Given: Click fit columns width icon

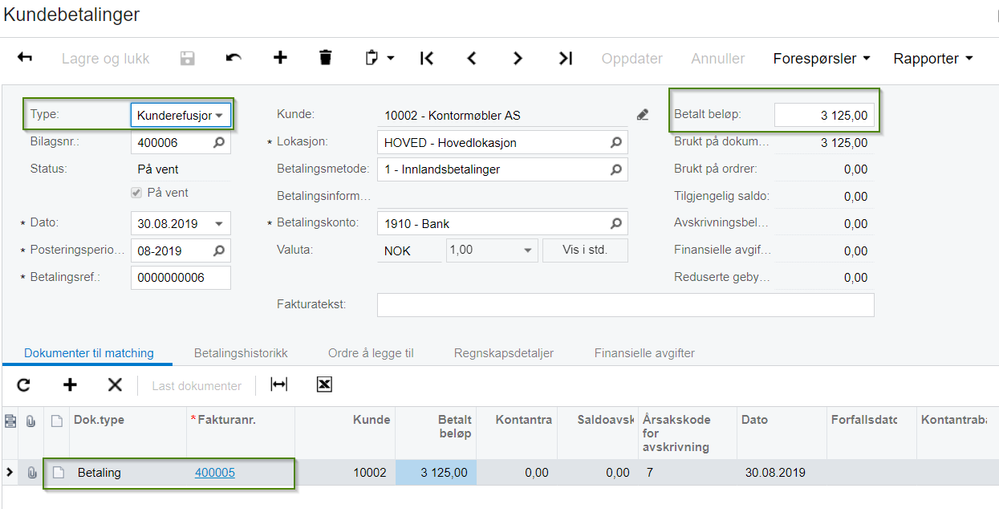Looking at the screenshot, I should [279, 385].
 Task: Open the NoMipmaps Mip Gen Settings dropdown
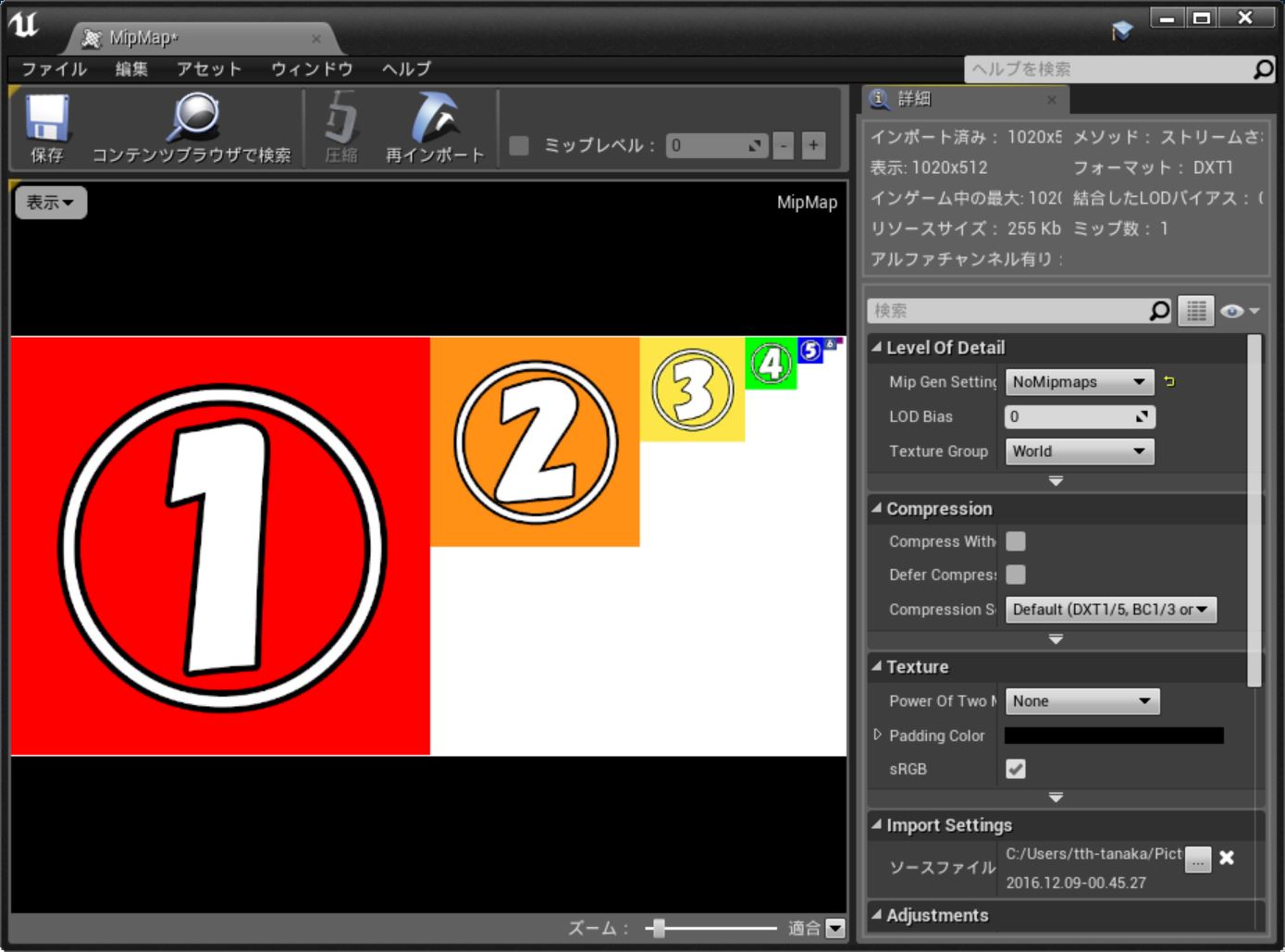1079,381
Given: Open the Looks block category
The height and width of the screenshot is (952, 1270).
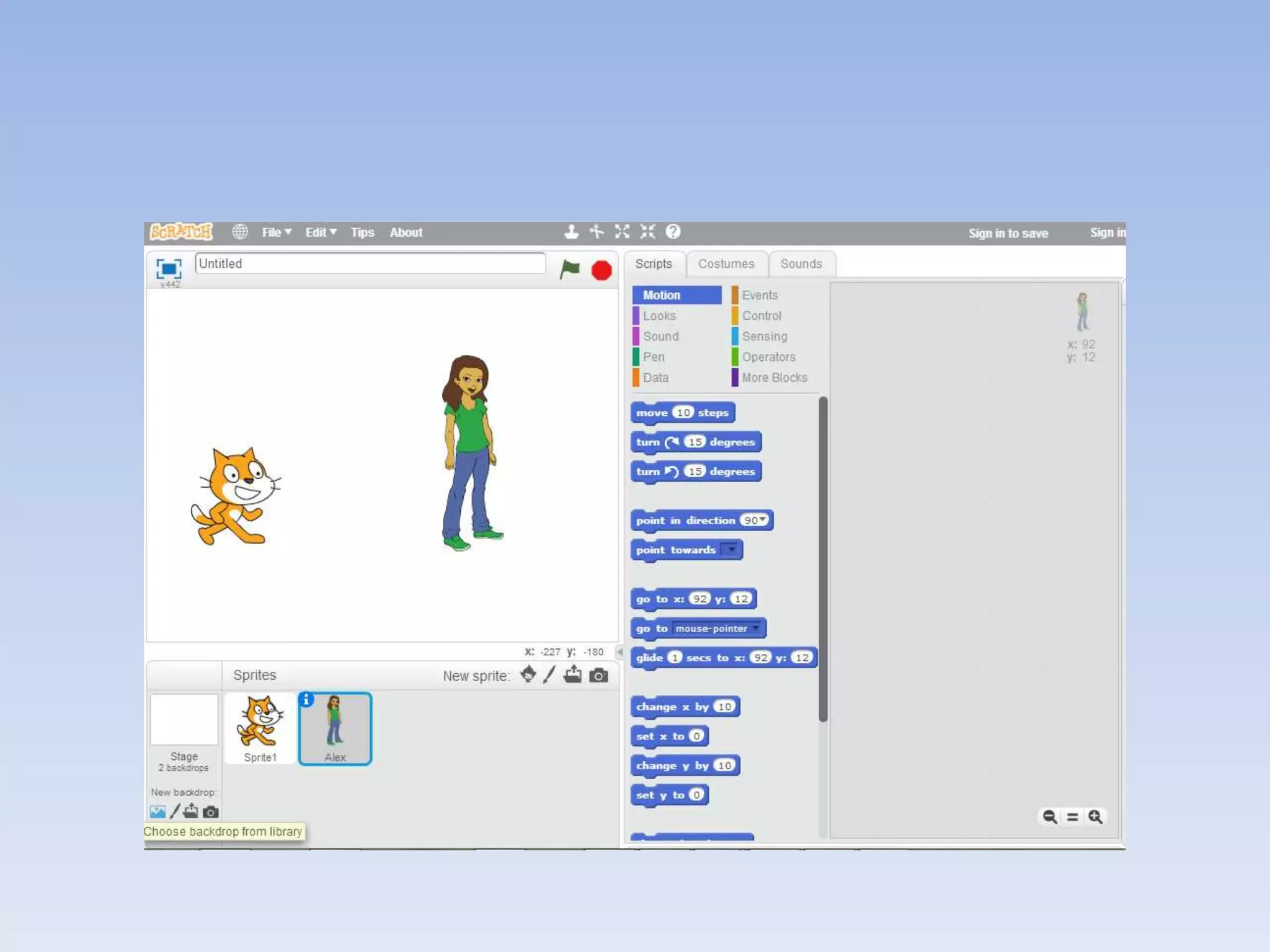Looking at the screenshot, I should (659, 316).
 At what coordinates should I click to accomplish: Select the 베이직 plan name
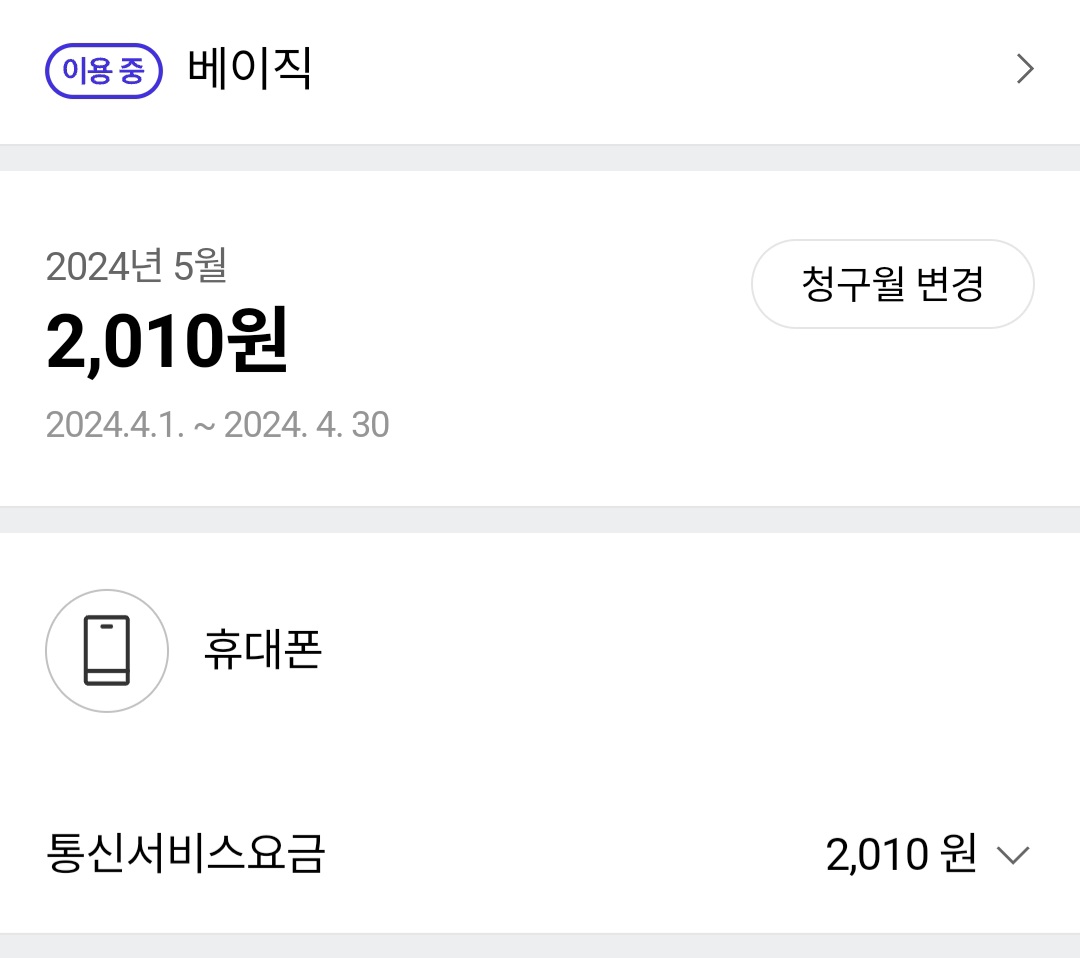click(x=249, y=69)
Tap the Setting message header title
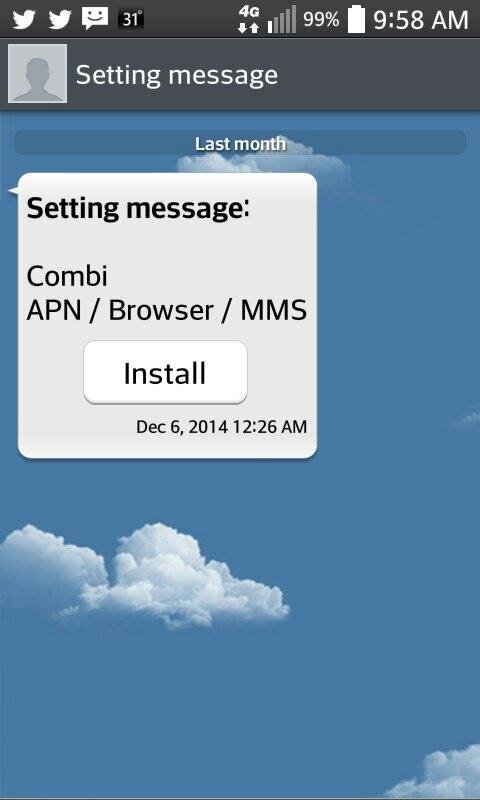 177,76
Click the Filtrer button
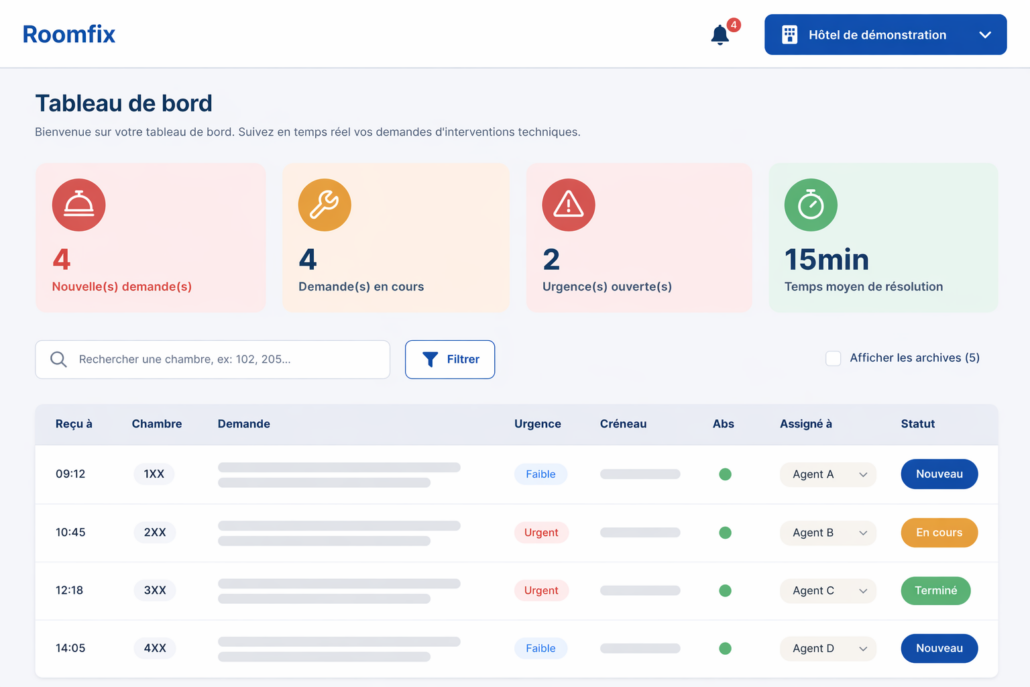The image size is (1030, 687). pos(450,360)
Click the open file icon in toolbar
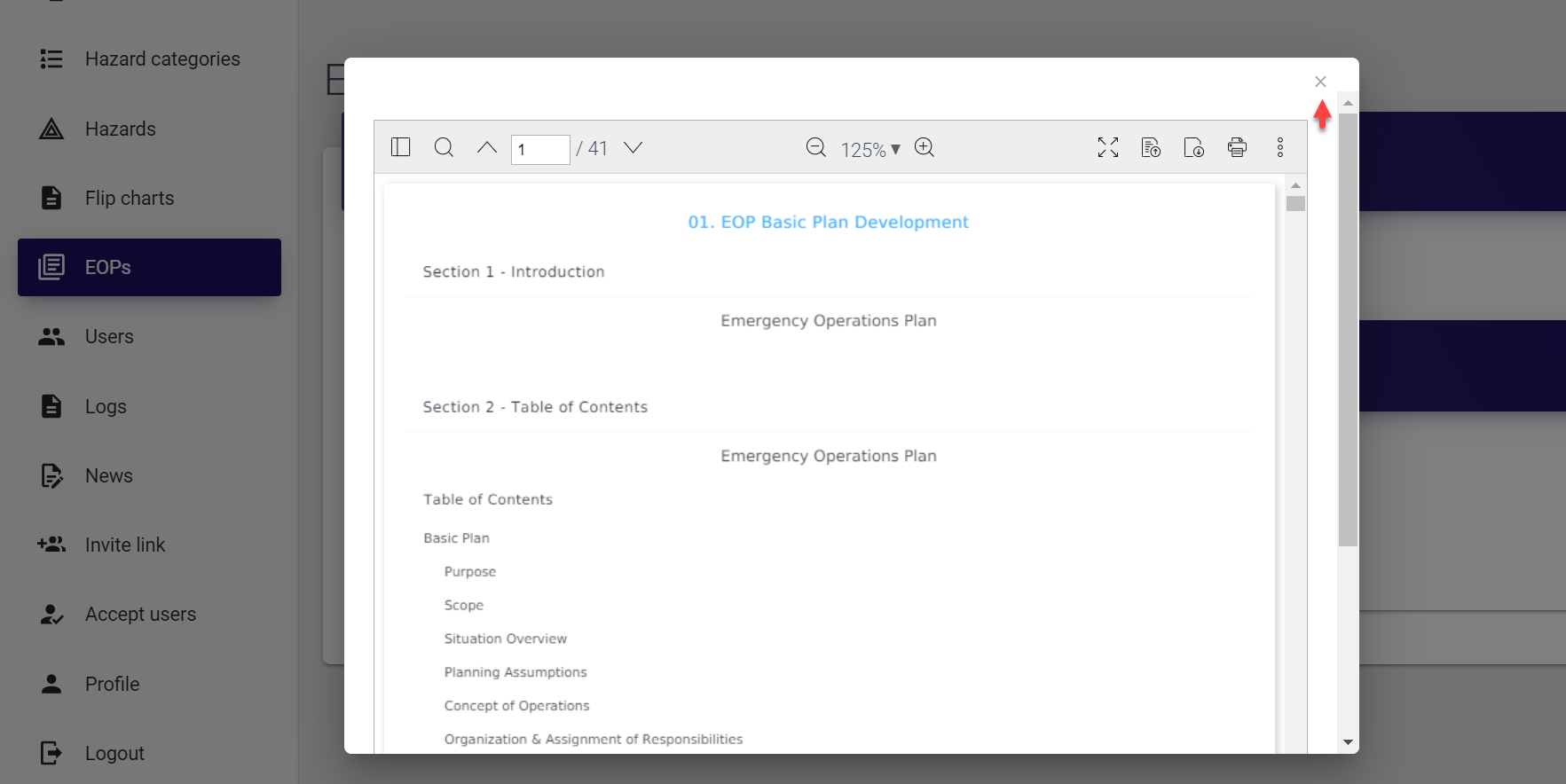1566x784 pixels. [1151, 147]
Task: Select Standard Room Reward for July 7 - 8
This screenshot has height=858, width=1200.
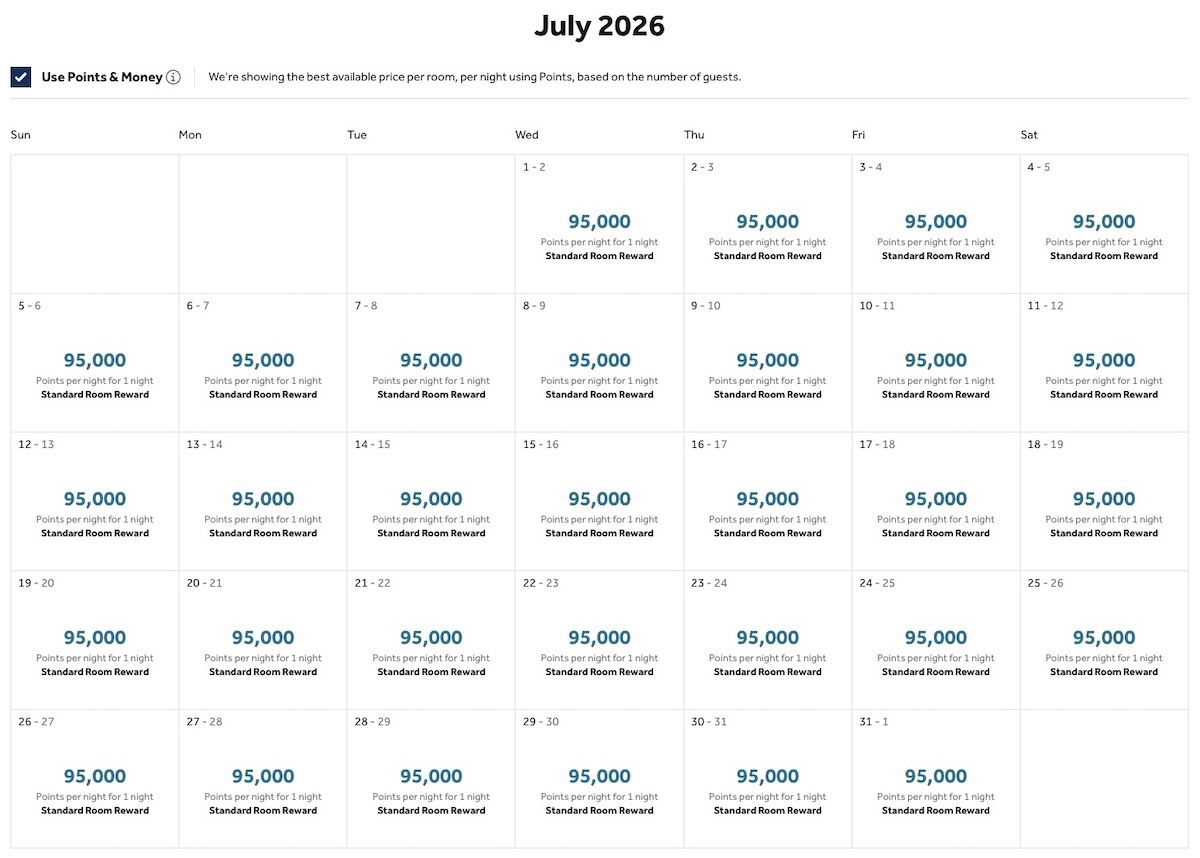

○ ○ ○ ○

Rewrite the part of the rows that opens with the line containing "At what coordinates" and closes at the end of the rows, swapping "Select" for "Pick" and keeping everything else the same. Leave the pictures out of your answer.

## RESPONSE
 At what coordinates should I click to accomplish: Pick the 베이직 plan name
click(x=249, y=69)
Tap the Setting message header title
 177,76
Click the Filtrer button
The image size is (1030, 687). pos(450,360)
Click the open file icon in toolbar
1566x784 pixels. [1151, 147]
Task: Pick Standard Room Reward for July 7 - 8
This screenshot has height=858, width=1200.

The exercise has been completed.